Nikolay Posted October 2, 2017 Author Report Posted October 2, 2017 (edited) I don't find "MouseTimerJab". I found the function static void GetMouseReading (GMouse * m) but this is "static" and a don't understand how get "GMouse *m" in main Edited October 2, 2017 by Nikolay
inmarket Posted October 3, 2017 Report Posted October 3, 2017 That is not a function you should be calling. Whilst I may not have the Jab toutine name 100% correct (i am on my phone so can't look it up now) the method described above is the correct method. For example look at the Win32 mouse driver (part of the Win32 gdisp driver).

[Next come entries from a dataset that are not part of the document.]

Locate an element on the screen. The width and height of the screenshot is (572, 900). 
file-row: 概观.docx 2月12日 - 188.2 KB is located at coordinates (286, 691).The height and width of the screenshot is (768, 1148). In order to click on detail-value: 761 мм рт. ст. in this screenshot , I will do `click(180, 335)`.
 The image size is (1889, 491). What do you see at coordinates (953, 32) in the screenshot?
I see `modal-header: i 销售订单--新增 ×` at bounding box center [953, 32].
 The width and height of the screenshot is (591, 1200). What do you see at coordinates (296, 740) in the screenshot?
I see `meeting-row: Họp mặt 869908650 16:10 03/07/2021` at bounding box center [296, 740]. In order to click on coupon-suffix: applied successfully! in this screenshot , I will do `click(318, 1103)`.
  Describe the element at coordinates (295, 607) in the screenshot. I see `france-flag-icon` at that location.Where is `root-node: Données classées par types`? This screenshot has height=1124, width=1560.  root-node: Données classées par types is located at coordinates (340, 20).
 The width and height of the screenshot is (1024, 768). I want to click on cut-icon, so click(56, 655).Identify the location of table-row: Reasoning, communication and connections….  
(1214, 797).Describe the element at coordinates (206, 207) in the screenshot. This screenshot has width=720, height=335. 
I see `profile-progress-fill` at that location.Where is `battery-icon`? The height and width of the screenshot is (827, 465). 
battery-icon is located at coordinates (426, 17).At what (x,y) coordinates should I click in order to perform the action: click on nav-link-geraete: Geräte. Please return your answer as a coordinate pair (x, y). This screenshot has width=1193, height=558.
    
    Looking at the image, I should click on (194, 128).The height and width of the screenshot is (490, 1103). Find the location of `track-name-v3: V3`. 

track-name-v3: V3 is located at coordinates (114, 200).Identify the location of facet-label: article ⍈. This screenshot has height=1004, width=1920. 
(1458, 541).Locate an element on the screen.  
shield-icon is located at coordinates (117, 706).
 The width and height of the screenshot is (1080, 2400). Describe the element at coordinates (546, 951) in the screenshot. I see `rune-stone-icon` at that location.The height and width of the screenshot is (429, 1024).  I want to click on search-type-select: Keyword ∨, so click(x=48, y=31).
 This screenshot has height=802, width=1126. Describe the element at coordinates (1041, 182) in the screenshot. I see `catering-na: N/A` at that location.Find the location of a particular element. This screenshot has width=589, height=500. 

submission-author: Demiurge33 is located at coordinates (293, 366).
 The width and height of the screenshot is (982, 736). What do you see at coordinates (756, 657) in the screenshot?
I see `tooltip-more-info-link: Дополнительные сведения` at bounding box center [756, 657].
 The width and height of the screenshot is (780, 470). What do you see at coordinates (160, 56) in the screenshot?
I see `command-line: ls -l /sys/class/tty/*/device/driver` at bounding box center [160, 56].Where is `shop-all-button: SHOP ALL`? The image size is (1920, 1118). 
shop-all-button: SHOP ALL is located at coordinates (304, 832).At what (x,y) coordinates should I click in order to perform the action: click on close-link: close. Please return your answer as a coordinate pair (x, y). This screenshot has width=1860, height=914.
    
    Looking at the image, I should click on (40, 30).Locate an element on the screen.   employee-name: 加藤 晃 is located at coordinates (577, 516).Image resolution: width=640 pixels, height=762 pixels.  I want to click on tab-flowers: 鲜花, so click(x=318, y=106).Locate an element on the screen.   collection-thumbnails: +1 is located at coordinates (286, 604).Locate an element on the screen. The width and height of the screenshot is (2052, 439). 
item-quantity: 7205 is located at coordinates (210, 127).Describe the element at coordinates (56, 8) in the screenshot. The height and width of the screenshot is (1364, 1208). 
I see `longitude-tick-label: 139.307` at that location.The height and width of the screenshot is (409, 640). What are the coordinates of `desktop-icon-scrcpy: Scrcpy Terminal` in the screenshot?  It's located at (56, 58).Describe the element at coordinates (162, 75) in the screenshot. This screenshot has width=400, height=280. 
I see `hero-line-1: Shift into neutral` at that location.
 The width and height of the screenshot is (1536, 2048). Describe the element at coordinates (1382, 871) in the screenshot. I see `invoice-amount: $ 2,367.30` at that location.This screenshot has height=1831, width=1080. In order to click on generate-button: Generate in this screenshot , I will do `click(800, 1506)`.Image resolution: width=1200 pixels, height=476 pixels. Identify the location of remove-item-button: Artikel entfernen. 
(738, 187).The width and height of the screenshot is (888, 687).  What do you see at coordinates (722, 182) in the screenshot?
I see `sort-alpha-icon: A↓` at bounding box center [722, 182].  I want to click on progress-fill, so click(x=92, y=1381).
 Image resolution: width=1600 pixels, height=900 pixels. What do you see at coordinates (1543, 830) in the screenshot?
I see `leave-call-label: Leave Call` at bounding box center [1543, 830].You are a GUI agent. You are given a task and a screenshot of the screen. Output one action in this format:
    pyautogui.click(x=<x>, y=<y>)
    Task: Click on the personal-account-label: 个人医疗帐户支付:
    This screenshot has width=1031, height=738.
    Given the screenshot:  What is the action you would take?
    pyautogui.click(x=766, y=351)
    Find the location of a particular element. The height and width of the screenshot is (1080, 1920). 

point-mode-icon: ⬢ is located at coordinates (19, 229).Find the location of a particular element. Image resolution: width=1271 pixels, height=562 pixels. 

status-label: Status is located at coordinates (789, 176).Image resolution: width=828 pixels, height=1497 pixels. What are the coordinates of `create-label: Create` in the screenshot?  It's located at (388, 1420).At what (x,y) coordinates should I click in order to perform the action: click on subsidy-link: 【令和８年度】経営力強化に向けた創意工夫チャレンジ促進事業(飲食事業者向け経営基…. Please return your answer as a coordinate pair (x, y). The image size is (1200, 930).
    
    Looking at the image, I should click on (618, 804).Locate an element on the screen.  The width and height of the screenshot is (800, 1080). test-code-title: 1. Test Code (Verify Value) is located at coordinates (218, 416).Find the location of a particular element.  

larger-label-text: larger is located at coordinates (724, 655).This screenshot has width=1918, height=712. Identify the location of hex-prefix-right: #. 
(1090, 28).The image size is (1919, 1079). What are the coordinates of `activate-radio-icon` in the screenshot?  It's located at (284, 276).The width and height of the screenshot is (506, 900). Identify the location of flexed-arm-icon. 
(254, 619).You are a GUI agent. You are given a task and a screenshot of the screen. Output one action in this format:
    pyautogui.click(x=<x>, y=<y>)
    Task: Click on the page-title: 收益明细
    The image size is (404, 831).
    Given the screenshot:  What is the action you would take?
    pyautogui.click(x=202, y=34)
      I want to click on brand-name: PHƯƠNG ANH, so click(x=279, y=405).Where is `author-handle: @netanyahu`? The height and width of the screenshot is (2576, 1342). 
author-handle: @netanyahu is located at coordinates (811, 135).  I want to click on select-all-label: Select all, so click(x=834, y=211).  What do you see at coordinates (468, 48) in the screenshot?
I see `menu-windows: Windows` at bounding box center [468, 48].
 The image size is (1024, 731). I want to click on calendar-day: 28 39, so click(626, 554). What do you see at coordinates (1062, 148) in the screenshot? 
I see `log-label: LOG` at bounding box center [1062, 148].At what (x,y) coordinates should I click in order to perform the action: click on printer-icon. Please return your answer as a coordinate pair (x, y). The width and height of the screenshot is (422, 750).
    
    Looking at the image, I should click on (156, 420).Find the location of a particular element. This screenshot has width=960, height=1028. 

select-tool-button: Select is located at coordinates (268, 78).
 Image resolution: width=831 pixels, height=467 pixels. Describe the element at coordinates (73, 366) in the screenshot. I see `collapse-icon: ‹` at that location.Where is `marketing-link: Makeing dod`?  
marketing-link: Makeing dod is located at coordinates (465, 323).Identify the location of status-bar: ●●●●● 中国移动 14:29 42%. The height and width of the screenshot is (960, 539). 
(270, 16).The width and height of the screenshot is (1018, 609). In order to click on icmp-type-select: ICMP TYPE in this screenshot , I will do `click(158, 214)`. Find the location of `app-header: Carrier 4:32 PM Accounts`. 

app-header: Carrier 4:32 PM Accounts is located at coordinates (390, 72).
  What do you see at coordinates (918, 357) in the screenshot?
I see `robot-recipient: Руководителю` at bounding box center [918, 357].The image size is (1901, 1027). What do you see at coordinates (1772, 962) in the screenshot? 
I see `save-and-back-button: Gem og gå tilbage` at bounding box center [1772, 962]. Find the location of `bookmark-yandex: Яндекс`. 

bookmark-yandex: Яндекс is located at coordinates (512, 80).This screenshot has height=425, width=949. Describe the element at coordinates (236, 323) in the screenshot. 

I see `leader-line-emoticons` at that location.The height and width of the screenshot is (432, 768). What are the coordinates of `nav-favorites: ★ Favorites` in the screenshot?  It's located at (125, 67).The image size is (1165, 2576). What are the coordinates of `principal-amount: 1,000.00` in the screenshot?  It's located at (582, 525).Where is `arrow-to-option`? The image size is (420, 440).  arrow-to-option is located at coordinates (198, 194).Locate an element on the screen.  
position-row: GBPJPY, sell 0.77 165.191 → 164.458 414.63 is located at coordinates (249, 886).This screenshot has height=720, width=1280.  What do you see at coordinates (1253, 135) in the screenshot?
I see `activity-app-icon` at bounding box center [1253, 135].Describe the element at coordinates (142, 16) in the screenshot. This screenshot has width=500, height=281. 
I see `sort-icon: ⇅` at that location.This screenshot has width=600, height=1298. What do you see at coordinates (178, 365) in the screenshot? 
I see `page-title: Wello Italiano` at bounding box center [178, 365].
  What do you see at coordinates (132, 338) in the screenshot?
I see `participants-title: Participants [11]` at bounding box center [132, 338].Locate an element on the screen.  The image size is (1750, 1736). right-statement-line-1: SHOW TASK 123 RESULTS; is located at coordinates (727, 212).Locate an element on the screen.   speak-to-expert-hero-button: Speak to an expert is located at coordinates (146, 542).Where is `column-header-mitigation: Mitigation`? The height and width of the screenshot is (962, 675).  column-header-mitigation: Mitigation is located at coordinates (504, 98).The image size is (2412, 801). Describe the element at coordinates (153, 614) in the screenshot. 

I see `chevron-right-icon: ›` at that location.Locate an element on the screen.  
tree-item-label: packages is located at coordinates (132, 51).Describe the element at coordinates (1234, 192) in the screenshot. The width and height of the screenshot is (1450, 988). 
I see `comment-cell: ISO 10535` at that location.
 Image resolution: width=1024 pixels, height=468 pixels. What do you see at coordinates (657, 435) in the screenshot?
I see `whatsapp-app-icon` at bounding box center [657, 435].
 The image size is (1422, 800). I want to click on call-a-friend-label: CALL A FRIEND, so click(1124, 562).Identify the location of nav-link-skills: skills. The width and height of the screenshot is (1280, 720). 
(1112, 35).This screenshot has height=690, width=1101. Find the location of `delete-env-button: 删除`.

Nikolay Posted October 3, 2017 Author Report Posted October 3, 2017 ugfx_2.7\drivers\multiple\Win32\gdisp_lld_Win32.c Only this file fits your description. In this there is function void gfxEmulatorMouseInject(GDisplay *g, uint16_t buttons, coord_t x, coord_t y) But don't example how to use it. In particular how to get GDisplay*g in main. And there is no use of a timer. For example in STEmWin there are function GUI_PID_STATE ts_state = {TSC_data.x, TSC_data.y, TSC_data.touchState, LAYER_0}; GUI_TOUCH_StoreStateEx(&ts_state); simple and understandable When this function is called, the GUI react
inmarket Posted October 3, 2017 Report Posted October 3, 2017 Please listen. You are not looking for a function - you are looking for how the win32 code works. 1. When it gets a windows mouse message it just saves the values and then calls MouseTimerJab. 2. Sometime later the mouse code calls the mouse driver get routine which returns the values previously saved. You will need to follow a similar process. The code is not identical but the way it needs to work is. Please also take notice of the comments on interrupt driven touch devices. Generally they just do not work well.